§ STATED PROBLEM
Retype all of the material below without changing anything, keeping every line as it appears.

** START EXTRACTED RECORDS **

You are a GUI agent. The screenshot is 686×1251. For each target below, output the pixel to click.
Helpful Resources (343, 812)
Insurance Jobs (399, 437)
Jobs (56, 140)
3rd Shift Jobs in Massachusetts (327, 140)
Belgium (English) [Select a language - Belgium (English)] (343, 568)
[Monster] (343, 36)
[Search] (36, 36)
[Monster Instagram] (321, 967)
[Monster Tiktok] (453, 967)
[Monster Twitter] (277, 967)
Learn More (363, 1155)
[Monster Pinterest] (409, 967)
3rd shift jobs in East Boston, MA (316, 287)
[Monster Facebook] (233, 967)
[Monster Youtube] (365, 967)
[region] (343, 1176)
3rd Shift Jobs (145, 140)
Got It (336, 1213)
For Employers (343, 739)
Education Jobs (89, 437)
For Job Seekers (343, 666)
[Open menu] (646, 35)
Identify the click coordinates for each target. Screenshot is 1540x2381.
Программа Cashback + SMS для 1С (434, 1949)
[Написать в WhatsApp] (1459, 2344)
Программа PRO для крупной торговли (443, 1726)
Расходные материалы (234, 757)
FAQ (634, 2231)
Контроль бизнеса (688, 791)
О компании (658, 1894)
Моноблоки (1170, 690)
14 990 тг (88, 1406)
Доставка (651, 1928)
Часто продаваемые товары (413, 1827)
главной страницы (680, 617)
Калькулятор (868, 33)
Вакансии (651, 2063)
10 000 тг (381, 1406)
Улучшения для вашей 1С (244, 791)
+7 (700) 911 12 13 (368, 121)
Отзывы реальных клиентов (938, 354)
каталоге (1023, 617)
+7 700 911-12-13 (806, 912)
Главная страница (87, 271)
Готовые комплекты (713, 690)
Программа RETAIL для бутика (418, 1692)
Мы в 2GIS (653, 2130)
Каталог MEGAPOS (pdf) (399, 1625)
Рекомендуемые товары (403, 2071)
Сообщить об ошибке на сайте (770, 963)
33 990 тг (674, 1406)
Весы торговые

** END EXTRACTED RECORDS **

§ EXERCISE ANSWER
You are a GUI agent. The screenshot is 686×1251. For each target below, output the pixel to click.
Helpful Resources (343, 812)
Insurance Jobs (399, 437)
Jobs (56, 140)
3rd Shift Jobs in Massachusetts (327, 140)
Belgium (English) [Select a language - Belgium (English)] (343, 568)
[Monster] (343, 36)
[Search] (36, 36)
[Monster Instagram] (321, 967)
[Monster Tiktok] (453, 967)
[Monster Twitter] (277, 967)
Learn More (363, 1155)
[Monster Pinterest] (409, 967)
3rd shift jobs in East Boston, MA (316, 287)
[Monster Facebook] (233, 967)
[Monster Youtube] (365, 967)
[region] (343, 1176)
3rd Shift Jobs (145, 140)
Got It (336, 1213)
For Employers (343, 739)
Education Jobs (89, 437)
For Job Seekers (343, 666)
[Open menu] (646, 35)
Identify the click coordinates for each target. Screenshot is 1540x2381.
Программа Cashback + SMS для 1С (434, 1949)
[Написать в WhatsApp] (1459, 2344)
Программа PRO для крупной торговли (443, 1726)
Расходные материалы (234, 757)
FAQ (634, 2231)
Контроль бизнеса (688, 791)
О компании (658, 1894)
Моноблоки (1170, 690)
14 990 тг (88, 1406)
Доставка (651, 1928)
Часто продаваемые товары (413, 1827)
главной страницы (680, 617)
Калькулятор (868, 33)
Вакансии (651, 2063)
10 000 тг (381, 1406)
Улучшения для вашей 1С (244, 791)
+7 (700) 911 12 13 (368, 121)
Отзывы реальных клиентов (938, 354)
каталоге (1023, 617)
+7 700 911-12-13 (806, 912)
Главная страница (87, 271)
Готовые комплекты (713, 690)
Программа RETAIL для бутика (418, 1692)
Мы в 2GIS (653, 2130)
Каталог MEGAPOS (pdf) (399, 1625)
Рекомендуемые товары (403, 2071)
Сообщить об ошибке на сайте (770, 963)
33 990 тг (674, 1406)
Весы торговые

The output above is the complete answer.